Olaus had already earlier written Carta marina et Descriptio septemtrionalium terrarum ac mirabilium rerum in eis contentarum, diligentissime elaborata Anno Domini 1539 Veneciis liberalitate Reverendissimi Domini Ieronimi Quirini, which translates as "A Marine map and Description of the Northern Lands and of their Marvels, most carefully drawn up at Venice in the year 1539 through the generous assistance of the Most Honourable Lord and Patriarch Hieronymo Quirino".
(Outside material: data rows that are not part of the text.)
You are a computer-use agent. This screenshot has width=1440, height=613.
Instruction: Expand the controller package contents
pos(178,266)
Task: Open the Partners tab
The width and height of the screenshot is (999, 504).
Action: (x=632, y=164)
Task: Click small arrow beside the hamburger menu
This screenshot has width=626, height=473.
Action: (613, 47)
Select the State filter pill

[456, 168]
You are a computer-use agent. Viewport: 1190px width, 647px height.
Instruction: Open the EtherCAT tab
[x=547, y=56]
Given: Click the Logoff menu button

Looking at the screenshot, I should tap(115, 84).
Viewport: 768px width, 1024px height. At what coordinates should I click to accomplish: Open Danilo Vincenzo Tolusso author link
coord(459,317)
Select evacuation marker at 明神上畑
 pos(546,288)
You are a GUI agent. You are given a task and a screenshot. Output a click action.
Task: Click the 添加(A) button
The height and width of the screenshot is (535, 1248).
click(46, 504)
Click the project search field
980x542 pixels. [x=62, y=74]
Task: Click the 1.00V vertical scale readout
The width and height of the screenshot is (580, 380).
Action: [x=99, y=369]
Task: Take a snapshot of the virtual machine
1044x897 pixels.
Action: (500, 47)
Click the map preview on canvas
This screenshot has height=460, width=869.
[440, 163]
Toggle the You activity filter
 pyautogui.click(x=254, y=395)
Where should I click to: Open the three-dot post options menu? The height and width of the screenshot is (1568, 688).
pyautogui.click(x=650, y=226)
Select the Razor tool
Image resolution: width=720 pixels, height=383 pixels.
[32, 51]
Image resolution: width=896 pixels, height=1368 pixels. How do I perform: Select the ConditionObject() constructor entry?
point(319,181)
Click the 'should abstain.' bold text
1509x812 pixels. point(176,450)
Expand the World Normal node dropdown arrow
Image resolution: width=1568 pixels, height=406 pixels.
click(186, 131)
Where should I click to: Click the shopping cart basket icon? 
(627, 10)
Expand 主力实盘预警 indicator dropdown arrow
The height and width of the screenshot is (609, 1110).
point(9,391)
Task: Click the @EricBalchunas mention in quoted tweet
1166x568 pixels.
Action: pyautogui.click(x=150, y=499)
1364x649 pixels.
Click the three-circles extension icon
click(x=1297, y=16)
The Italian title translates to "A little book, that more closely explains a map of the Nordic cold, beyond the Germanic sea located country, which presents its extremely peculiar, previously known neither to Greeks or Latins, wonders of nature." It included a map of Northern Europe with a map of Scandinavia, which was rediscovered by Oscar Brenner in 1886 in the München state library and shown to be the most accurate depiction of its time. The map is referred to as "carta marina", and consists of 9 parts, and is remarkably large: 125 cm tall and 170 cm wide.

Following the death of his brother, he also saw to the publication of historical works that his brother had written.

Present day oceanographers rediscovered Olaus Magnus' eye for detail (disregarding elements like the sea monsters) and a series of scientific publications followed on Olaus' truthful depiction of currents between Iceland and the Faroe Islands.